Work instructions: Would you please copy every line from the records that contains the word "computer"?

The input:

****

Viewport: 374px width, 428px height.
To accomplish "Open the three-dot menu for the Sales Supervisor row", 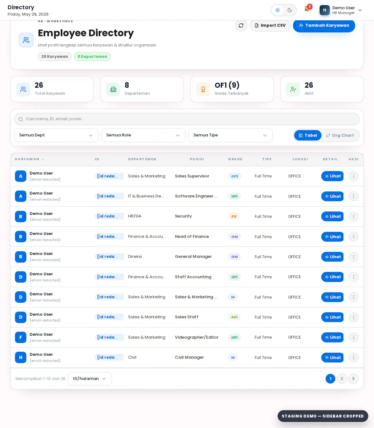I will pos(354,176).
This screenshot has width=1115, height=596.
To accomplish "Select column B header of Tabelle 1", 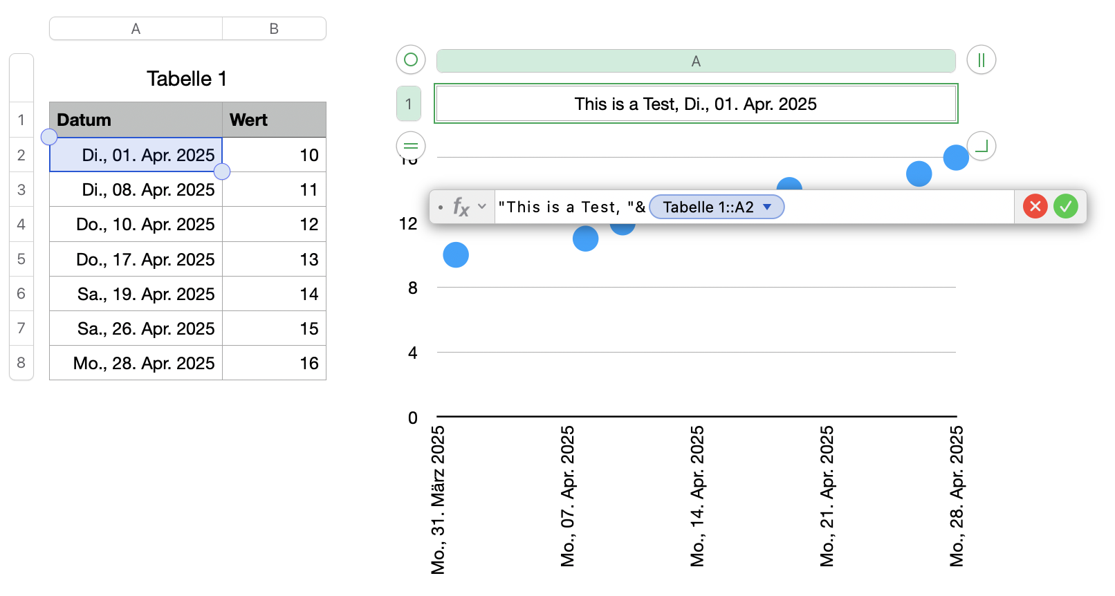I will [x=274, y=29].
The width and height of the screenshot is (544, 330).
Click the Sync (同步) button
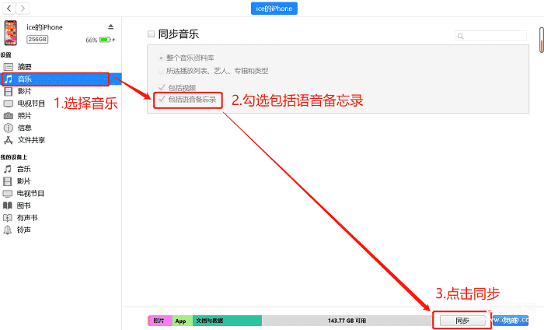click(x=462, y=320)
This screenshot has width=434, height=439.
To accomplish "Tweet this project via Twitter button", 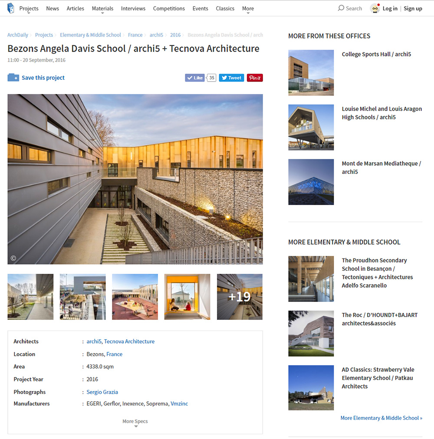I will [231, 78].
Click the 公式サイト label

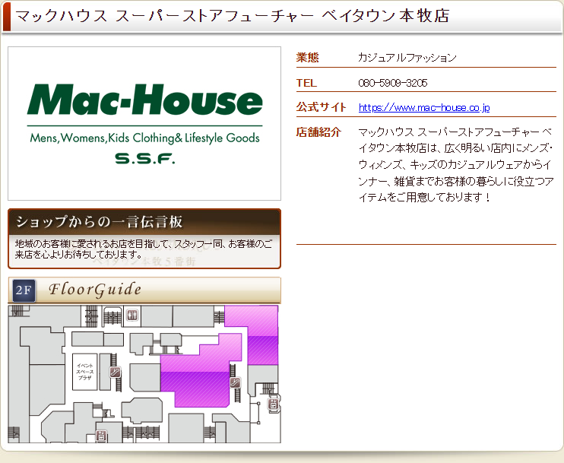321,107
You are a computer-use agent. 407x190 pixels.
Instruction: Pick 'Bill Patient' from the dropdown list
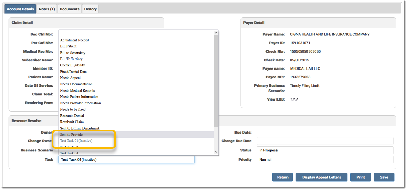[x=68, y=46]
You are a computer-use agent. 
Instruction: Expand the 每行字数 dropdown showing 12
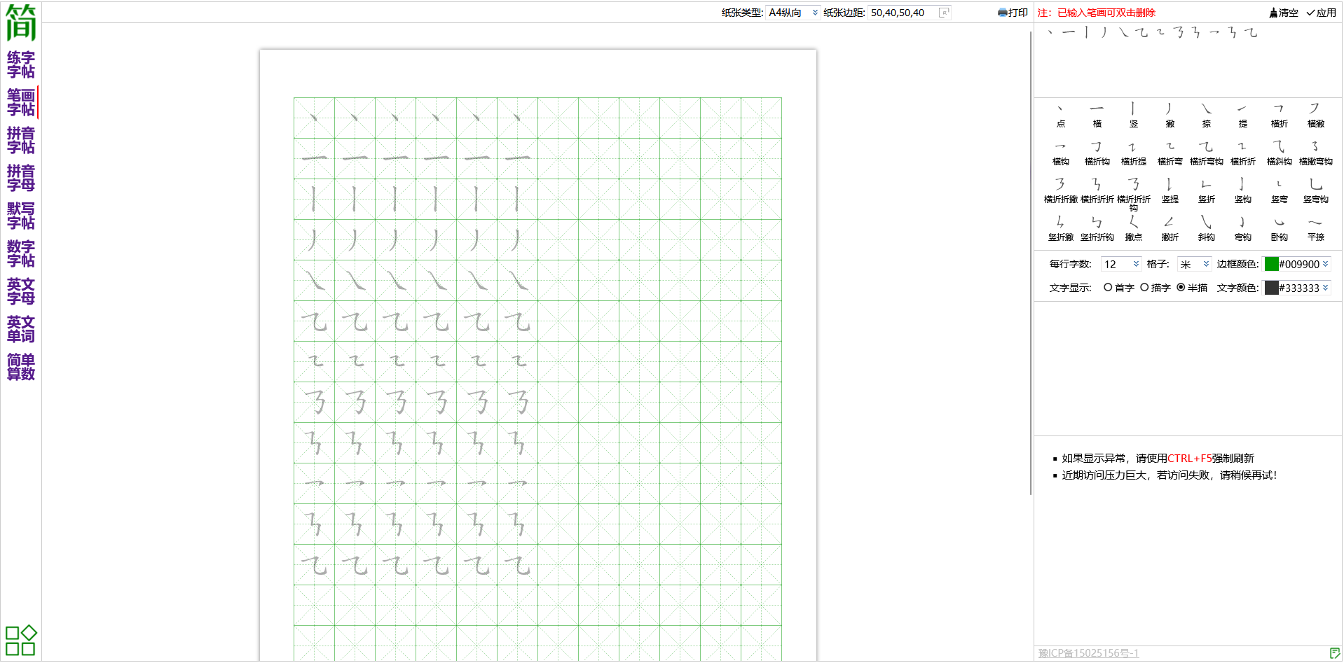pos(1120,265)
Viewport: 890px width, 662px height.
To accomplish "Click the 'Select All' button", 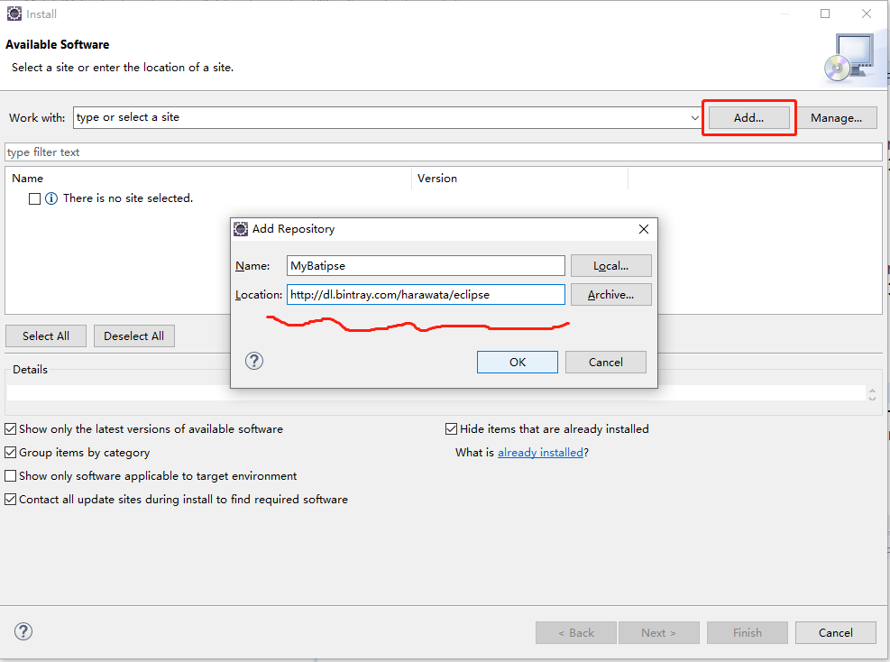I will [45, 336].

****

Final answer:
You are a computer-use agent. 407x190 pixels.
You are a computer-use agent. 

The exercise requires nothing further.